In the records below, the line with "You are a computer-use agent. Viewport: 2576px" opens the range and the line with "Task: Click the Cancel button" closes it; print that range exactly and nothing else.

(Extracted material begins)

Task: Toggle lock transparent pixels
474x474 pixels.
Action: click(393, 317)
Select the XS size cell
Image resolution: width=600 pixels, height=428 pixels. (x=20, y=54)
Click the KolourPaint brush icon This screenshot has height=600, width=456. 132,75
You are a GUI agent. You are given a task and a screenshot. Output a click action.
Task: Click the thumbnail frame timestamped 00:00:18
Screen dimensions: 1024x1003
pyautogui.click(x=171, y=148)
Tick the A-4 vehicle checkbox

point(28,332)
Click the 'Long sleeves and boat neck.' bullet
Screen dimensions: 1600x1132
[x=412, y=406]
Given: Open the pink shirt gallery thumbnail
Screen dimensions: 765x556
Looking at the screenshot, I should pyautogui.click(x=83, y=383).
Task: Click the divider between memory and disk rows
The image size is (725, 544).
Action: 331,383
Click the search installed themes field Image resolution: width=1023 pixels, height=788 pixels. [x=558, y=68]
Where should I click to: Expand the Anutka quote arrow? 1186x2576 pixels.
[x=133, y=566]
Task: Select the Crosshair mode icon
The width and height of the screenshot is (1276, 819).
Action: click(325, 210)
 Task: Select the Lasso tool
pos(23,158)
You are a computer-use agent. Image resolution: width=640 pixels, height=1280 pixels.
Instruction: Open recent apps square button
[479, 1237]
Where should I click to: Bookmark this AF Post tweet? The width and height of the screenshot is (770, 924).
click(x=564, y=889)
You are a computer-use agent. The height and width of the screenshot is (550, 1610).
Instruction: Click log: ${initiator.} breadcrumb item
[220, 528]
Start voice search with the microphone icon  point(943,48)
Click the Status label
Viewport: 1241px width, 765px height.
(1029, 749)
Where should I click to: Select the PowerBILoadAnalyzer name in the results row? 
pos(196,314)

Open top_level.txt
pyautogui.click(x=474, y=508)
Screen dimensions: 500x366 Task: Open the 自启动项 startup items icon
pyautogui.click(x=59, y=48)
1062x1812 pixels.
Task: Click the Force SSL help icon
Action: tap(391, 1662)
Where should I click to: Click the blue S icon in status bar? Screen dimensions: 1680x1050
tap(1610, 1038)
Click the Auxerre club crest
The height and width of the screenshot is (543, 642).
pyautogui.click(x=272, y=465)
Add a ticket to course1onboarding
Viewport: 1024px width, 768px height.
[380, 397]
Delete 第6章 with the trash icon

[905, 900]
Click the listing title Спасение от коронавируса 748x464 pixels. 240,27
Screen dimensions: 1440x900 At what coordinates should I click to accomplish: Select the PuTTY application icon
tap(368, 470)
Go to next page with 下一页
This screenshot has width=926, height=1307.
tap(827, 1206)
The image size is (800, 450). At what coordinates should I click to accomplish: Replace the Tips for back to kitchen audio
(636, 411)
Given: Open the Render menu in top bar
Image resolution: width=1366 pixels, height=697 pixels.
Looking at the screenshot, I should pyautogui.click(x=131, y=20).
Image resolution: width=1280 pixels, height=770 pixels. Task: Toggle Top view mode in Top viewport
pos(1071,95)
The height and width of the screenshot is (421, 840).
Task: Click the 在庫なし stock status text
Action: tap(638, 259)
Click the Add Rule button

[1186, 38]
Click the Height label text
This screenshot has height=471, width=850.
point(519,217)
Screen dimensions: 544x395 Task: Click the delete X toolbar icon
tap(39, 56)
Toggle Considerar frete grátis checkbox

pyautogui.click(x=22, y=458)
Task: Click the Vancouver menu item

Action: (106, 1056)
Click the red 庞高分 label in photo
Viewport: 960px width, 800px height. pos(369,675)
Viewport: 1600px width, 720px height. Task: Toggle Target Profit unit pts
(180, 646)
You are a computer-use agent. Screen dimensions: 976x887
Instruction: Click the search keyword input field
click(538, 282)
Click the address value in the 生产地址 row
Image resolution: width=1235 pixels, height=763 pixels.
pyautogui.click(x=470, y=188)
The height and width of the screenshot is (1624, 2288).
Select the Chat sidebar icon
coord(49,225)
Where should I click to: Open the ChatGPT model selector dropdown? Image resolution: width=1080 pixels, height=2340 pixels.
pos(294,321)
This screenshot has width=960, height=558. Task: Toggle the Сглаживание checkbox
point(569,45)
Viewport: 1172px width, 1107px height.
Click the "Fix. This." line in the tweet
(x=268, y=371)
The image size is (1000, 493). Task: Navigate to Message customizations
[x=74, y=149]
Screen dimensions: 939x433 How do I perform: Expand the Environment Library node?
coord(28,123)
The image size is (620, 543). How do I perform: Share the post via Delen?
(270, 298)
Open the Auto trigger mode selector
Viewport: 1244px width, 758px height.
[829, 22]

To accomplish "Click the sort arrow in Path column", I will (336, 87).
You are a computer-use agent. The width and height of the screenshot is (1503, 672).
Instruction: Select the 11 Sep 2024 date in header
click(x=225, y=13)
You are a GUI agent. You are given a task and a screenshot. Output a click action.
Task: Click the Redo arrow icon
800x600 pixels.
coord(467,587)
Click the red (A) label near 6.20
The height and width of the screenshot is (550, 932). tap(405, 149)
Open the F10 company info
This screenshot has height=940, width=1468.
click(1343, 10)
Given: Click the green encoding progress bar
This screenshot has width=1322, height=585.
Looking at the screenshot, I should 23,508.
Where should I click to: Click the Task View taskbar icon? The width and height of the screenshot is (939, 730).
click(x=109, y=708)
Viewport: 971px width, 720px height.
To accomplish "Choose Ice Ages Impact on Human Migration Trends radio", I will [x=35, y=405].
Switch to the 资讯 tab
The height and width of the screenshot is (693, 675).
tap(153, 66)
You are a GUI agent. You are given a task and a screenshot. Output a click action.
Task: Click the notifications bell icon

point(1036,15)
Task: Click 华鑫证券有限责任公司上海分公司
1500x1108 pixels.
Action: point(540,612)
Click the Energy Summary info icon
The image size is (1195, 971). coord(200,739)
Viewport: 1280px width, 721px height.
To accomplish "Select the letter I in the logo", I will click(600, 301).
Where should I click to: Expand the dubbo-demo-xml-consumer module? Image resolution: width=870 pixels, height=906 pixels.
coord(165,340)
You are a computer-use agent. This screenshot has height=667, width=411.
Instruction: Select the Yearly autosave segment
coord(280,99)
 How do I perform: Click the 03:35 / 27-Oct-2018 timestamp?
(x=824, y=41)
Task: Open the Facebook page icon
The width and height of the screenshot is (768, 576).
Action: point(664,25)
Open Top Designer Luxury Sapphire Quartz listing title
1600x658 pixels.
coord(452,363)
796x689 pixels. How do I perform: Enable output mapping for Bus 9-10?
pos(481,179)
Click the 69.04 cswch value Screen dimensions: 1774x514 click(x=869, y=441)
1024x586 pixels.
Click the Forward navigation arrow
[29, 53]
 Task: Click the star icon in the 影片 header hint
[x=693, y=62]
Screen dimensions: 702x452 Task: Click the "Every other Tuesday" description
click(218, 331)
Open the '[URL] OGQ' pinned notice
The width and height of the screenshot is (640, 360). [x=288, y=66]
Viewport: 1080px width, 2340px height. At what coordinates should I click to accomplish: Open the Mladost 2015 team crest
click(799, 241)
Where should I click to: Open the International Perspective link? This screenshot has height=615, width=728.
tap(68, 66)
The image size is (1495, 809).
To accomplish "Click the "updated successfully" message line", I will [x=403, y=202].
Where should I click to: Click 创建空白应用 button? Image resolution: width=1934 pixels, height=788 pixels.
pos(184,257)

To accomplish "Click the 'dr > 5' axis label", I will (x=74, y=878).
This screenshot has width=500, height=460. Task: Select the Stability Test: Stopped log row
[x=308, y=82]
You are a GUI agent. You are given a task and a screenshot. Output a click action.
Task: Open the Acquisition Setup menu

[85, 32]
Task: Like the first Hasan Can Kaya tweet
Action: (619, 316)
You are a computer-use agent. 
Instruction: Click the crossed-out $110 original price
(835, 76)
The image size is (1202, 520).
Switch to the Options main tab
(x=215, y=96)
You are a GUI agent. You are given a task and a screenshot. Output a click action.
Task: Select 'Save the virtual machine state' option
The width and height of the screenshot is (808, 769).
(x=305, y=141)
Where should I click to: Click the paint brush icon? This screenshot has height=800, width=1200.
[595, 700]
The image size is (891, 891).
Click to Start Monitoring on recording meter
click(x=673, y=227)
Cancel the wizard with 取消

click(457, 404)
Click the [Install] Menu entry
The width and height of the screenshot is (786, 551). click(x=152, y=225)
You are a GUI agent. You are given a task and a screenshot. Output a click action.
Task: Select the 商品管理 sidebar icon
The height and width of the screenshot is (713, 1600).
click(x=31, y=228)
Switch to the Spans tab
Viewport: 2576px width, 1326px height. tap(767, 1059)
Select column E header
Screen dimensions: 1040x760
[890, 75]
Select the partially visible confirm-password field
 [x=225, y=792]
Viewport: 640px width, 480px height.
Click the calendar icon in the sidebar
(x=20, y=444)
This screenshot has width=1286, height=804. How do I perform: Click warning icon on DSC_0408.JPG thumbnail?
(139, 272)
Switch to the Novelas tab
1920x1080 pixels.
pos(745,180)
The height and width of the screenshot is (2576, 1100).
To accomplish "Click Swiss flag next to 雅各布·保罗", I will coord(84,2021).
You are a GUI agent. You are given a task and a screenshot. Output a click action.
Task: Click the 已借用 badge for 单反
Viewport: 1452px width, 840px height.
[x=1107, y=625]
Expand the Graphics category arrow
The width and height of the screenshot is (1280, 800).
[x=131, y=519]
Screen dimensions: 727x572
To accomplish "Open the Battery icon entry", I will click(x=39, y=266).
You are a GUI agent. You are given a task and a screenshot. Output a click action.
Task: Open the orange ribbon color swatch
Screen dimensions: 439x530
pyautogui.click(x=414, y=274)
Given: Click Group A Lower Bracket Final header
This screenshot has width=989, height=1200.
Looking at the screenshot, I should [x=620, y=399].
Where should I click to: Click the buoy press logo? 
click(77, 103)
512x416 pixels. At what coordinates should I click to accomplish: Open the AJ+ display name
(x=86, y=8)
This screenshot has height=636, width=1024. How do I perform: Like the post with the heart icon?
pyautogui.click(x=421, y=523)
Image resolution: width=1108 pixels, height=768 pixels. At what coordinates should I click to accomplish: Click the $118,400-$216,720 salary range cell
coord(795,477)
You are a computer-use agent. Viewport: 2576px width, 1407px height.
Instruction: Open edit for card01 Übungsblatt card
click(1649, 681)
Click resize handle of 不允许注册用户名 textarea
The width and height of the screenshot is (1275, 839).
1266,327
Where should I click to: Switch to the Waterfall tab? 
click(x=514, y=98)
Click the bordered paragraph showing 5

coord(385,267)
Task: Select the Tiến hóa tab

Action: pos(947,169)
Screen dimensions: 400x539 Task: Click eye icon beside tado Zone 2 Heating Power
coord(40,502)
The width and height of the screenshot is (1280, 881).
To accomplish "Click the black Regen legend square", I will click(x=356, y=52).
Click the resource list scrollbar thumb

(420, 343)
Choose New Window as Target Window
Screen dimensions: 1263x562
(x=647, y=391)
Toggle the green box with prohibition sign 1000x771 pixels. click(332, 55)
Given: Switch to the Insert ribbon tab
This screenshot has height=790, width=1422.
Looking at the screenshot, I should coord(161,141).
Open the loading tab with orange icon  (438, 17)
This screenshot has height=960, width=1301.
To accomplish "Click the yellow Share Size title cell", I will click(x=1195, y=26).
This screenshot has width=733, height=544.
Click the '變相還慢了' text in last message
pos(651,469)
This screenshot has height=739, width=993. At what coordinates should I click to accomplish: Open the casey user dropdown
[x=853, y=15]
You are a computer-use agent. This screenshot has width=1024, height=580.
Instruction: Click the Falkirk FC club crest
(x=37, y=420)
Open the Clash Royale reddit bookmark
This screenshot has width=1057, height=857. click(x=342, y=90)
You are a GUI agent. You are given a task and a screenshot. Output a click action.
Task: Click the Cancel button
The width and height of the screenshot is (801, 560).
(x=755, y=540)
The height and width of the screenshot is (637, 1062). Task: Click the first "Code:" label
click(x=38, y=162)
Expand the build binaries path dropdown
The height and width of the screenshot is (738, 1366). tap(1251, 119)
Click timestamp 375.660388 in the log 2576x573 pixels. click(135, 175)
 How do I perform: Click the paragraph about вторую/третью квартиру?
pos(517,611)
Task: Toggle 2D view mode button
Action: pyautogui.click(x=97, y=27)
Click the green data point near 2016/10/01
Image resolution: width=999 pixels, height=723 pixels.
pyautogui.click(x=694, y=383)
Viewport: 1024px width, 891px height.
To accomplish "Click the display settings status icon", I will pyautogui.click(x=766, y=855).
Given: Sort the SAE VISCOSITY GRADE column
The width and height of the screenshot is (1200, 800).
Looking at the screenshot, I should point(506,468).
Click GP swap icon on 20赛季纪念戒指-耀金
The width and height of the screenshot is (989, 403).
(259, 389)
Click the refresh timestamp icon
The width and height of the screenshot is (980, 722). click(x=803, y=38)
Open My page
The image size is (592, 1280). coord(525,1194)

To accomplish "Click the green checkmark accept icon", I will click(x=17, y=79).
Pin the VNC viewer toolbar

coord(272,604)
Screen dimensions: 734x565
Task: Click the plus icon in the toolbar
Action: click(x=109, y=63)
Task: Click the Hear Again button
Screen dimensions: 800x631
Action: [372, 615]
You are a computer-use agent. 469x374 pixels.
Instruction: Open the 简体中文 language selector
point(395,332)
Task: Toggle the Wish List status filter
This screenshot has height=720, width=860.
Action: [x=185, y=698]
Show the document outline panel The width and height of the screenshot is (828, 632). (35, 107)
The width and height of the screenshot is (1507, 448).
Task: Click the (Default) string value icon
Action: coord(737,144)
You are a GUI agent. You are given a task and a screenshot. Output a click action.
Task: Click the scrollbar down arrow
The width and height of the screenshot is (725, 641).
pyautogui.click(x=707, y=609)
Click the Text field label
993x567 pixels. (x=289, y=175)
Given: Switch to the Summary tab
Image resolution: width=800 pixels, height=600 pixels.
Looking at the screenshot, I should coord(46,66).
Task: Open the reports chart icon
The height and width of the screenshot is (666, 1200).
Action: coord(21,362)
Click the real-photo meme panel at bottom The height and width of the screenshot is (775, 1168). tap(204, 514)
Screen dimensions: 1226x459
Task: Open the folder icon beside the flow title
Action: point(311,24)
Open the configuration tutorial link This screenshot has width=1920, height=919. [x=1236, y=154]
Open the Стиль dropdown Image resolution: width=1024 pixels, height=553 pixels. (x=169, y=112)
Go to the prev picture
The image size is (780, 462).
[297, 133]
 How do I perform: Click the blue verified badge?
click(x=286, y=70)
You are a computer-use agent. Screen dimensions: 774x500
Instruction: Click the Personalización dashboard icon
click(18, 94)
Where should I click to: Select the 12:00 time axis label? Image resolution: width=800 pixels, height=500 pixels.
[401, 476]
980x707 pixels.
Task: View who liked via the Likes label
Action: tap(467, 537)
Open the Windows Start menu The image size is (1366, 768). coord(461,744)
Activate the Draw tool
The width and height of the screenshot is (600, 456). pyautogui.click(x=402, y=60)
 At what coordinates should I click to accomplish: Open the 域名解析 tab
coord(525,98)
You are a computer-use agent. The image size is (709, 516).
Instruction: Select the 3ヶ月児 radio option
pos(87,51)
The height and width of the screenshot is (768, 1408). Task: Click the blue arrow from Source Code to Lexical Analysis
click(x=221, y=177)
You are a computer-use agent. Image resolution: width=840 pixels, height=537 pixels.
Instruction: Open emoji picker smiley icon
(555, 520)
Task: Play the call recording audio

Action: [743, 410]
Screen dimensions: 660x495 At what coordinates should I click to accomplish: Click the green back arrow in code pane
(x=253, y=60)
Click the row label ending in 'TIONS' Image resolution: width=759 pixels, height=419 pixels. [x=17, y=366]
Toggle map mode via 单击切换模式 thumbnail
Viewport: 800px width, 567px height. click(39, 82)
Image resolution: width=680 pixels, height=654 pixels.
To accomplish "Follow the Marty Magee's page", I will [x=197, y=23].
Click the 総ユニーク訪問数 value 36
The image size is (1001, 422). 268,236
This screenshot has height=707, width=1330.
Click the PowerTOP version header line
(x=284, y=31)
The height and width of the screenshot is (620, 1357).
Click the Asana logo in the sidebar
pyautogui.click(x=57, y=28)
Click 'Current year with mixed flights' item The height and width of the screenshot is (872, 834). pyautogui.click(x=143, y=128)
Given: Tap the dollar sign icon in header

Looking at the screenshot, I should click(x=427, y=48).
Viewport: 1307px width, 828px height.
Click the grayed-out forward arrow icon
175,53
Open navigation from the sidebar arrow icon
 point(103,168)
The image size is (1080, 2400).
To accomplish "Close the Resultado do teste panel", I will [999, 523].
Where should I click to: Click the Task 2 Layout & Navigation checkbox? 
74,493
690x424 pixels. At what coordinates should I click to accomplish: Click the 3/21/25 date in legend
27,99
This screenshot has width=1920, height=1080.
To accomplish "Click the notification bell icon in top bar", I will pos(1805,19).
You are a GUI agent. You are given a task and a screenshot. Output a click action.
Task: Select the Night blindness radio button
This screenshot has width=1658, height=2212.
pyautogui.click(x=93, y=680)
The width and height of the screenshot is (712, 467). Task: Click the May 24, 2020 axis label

(Extracted material ends)

> [Task result]:
You are a computer-use agent. Viewport: 2576px width, 1407px height.
Instruction: Open edit for card01 Übungsblatt card
click(1649, 681)
Click resize handle of 不允许注册用户名 textarea
The width and height of the screenshot is (1275, 839).
1266,327
Where should I click to: Switch to the Waterfall tab? 
click(x=514, y=98)
Click the bordered paragraph showing 5

coord(385,267)
Task: Select the Tiến hóa tab

Action: pos(947,169)
Screen dimensions: 400x539 Task: Click eye icon beside tado Zone 2 Heating Power
coord(40,502)
The width and height of the screenshot is (1280, 881).
To accomplish "Click the black Regen legend square", I will click(x=356, y=52).
Click the resource list scrollbar thumb

(420, 343)
Choose New Window as Target Window
Screen dimensions: 1263x562
(x=647, y=391)
Toggle the green box with prohibition sign 1000x771 pixels. click(332, 55)
Given: Switch to the Insert ribbon tab
This screenshot has height=790, width=1422.
Looking at the screenshot, I should coord(161,141).
Open the loading tab with orange icon  (438, 17)
This screenshot has height=960, width=1301.
To accomplish "Click the yellow Share Size title cell", I will click(x=1195, y=26).
This screenshot has width=733, height=544.
Click the '變相還慢了' text in last message
pos(651,469)
This screenshot has height=739, width=993. At what coordinates should I click to accomplish: Open the casey user dropdown
[x=853, y=15]
You are a computer-use agent. This screenshot has width=1024, height=580.
Instruction: Click the Falkirk FC club crest
(x=37, y=420)
Open the Clash Royale reddit bookmark
This screenshot has width=1057, height=857. click(x=342, y=90)
You are a GUI agent. You are given a task and a screenshot. Output a click action.
Task: Click the Cancel button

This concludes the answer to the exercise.